> TASK GOAL:
Return each line of the listing below that contains the word "This".

Word and element location data:
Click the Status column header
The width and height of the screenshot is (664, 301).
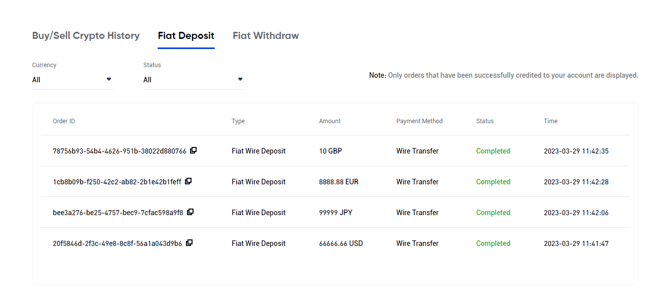coord(485,121)
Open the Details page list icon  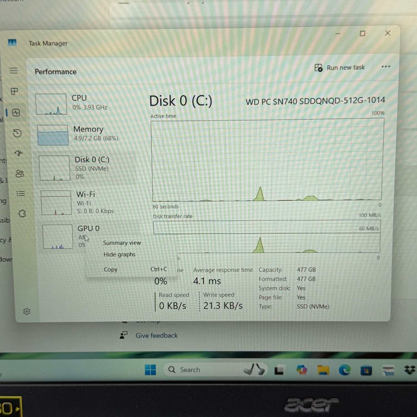21,193
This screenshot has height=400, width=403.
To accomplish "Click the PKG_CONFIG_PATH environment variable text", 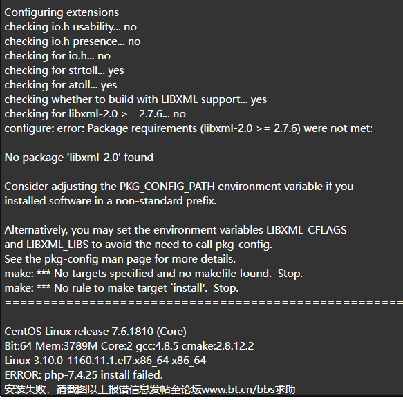I will pyautogui.click(x=167, y=187).
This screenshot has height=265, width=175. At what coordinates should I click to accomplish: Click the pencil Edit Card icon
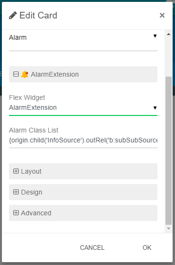coord(13,15)
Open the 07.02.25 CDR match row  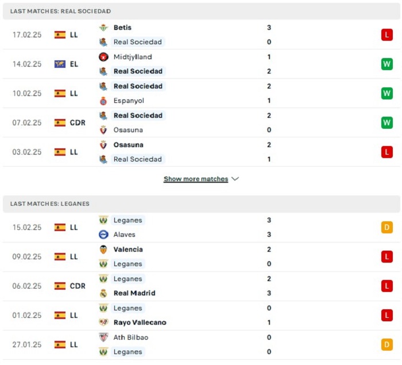coord(202,122)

> FINISHED TASK:
This screenshot has height=400, width=403.
This screenshot has height=265, width=175. At what coordinates should I click to accomplish: Click the pencil Edit Card icon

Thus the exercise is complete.